• WHAT THE TASK ASKS: The answer is to be the data below, written out in full and exactly.
PROVIDED INFORMATION START
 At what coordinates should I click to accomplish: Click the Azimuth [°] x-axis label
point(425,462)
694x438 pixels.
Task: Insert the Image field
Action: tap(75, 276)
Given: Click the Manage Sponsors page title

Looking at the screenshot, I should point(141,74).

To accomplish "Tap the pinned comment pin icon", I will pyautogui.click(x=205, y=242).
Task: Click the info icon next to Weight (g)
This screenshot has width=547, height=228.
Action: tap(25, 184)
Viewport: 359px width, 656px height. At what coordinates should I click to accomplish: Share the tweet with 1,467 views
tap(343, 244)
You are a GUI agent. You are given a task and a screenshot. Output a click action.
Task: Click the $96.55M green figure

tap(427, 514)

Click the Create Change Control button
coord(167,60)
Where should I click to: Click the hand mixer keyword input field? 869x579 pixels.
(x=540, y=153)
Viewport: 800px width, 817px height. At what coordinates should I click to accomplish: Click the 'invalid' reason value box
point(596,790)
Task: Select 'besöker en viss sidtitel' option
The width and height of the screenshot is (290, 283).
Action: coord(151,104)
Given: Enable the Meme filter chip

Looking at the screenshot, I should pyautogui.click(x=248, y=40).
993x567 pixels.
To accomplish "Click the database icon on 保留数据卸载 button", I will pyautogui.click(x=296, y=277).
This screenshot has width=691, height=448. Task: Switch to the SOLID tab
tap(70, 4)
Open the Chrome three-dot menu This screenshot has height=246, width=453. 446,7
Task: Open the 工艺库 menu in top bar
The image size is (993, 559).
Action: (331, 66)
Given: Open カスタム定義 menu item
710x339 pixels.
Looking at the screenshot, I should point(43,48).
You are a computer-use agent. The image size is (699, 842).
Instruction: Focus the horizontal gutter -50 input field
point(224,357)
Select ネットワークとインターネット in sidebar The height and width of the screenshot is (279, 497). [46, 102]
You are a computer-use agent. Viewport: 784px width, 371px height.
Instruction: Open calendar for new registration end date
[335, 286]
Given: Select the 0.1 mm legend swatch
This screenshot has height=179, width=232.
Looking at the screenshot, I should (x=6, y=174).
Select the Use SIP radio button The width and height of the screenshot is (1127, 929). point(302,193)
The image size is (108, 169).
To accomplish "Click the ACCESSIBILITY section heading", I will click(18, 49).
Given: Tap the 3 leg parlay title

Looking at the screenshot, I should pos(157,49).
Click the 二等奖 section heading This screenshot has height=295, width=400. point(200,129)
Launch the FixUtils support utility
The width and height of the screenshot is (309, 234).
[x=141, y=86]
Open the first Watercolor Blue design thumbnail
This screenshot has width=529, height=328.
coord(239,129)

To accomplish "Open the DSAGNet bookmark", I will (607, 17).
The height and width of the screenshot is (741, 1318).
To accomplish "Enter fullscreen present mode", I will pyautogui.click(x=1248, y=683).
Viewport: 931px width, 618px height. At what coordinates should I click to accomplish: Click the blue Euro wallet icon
PROVIDED INFORMATION END
• ANSWER SPACE:
 At what coordinates should I click to accomplish: Click the Azimuth [°] x-axis label
point(425,462)
694x438 pixels.
Task: Insert the Image field
Action: tap(75, 276)
Given: Click the Manage Sponsors page title

Looking at the screenshot, I should point(141,74).

To accomplish "Tap the pinned comment pin icon", I will pyautogui.click(x=205, y=242).
Task: Click the info icon next to Weight (g)
This screenshot has width=547, height=228.
Action: tap(25, 184)
Viewport: 359px width, 656px height. At what coordinates should I click to accomplish: Share the tweet with 1,467 views
tap(343, 244)
You are a GUI agent. You are given a task and a screenshot. Output a click action.
Task: Click the $96.55M green figure

tap(427, 514)

Click the Create Change Control button
coord(167,60)
Where should I click to: Click the hand mixer keyword input field? 869x579 pixels.
(x=540, y=153)
Viewport: 800px width, 817px height. At what coordinates should I click to accomplish: Click the 'invalid' reason value box
point(596,790)
Task: Select 'besöker en viss sidtitel' option
The width and height of the screenshot is (290, 283).
Action: coord(151,104)
Given: Enable the Meme filter chip

Looking at the screenshot, I should pyautogui.click(x=248, y=40).
993x567 pixels.
To accomplish "Click the database icon on 保留数据卸载 button", I will pyautogui.click(x=296, y=277).
This screenshot has width=691, height=448. Task: Switch to the SOLID tab
tap(70, 4)
Open the Chrome three-dot menu This screenshot has height=246, width=453. 446,7
Task: Open the 工艺库 menu in top bar
The image size is (993, 559).
Action: (331, 66)
Given: Open カスタム定義 menu item
710x339 pixels.
Looking at the screenshot, I should point(43,48).
You are a computer-use agent. The image size is (699, 842).
Instruction: Focus the horizontal gutter -50 input field
point(224,357)
Select ネットワークとインターネット in sidebar The height and width of the screenshot is (279, 497). [46, 102]
You are a computer-use agent. Viewport: 784px width, 371px height.
Instruction: Open calendar for new registration end date
[335, 286]
Given: Select the 0.1 mm legend swatch
This screenshot has height=179, width=232.
Looking at the screenshot, I should (x=6, y=174).
Select the Use SIP radio button The width and height of the screenshot is (1127, 929). point(302,193)
The image size is (108, 169).
To accomplish "Click the ACCESSIBILITY section heading", I will click(18, 49).
Given: Tap the 3 leg parlay title

Looking at the screenshot, I should pos(157,49).
Click the 二等奖 section heading This screenshot has height=295, width=400. point(200,129)
Launch the FixUtils support utility
The width and height of the screenshot is (309, 234).
[x=141, y=86]
Open the first Watercolor Blue design thumbnail
This screenshot has width=529, height=328.
coord(239,129)

To accomplish "Open the DSAGNet bookmark", I will (607, 17).
The height and width of the screenshot is (741, 1318).
To accomplish "Enter fullscreen present mode", I will pyautogui.click(x=1248, y=683).
Viewport: 931px width, 618px height. At what coordinates should I click to accomplish: Click the blue Euro wallet icon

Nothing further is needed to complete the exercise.